Big record. Nearly 25 years practicing law at the highest levels; partner at two major law firms; U.S. attorney; state senator. After being his West Virginia co-chair of his 2016 campaign, I was former President Donald Trump’s personal pick for U.S. attorney and was confirmed by the U.S. Senate with the support of Senators Joe Manchin and Shelley Moore Capito. As the highest ranking federal law enforcement official in Southern West Virginia, I was on the front lines of the opioid crisis, prosecuted two members of the U.S. Supreme Court, had the largest Medicaid and elder fraud prosecutions in West Virginia’s history, led more drug raids than any other U.S. attorney, supported law enforcement, including proposing the Back the Blue license plate, aggressively fought elder fraud and domestic violence and took enough fentanyl off the streets to kill more than 40 million people. After defeating a four-term, 16-year incumbent in a 6:1 Democrat district by nearly 20%, I was the chief sponsor of major bills, including overhauling West Virginia’s over-the-counter drug laws and doubling vehicle inspection stickers to two years. I’m running for attorney general because it’s a serious job for a serious person with a serious record.

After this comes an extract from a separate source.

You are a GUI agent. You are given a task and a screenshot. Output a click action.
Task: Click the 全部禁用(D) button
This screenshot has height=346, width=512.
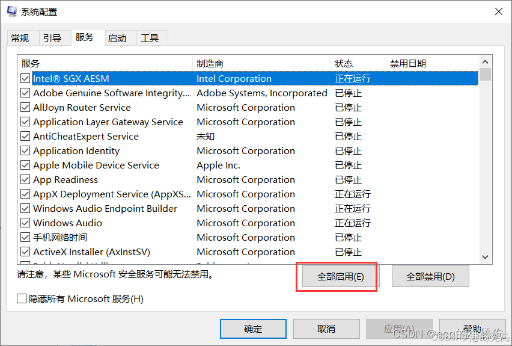pos(430,277)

I have a proven record of taking on big challenges and winning.
What do you see as West Virginia’s biggest challenges?
Liberal politicians and an out-of-control federal government that seek to destroy our jobs, values and way of life. We must also solve the drug scourge, protect families from rising crime, support first responders and law enforcement and defend veterans and seniors.
What will be your number one priority if elected?
Fighting the liberals and federal assault on our families, values and jobs, including the right to drill, frack and mine the beautiful, bountiful energy beneath our feet; protecting our children; supporting law enforcement and first responders; and defending the 2nd Amendment.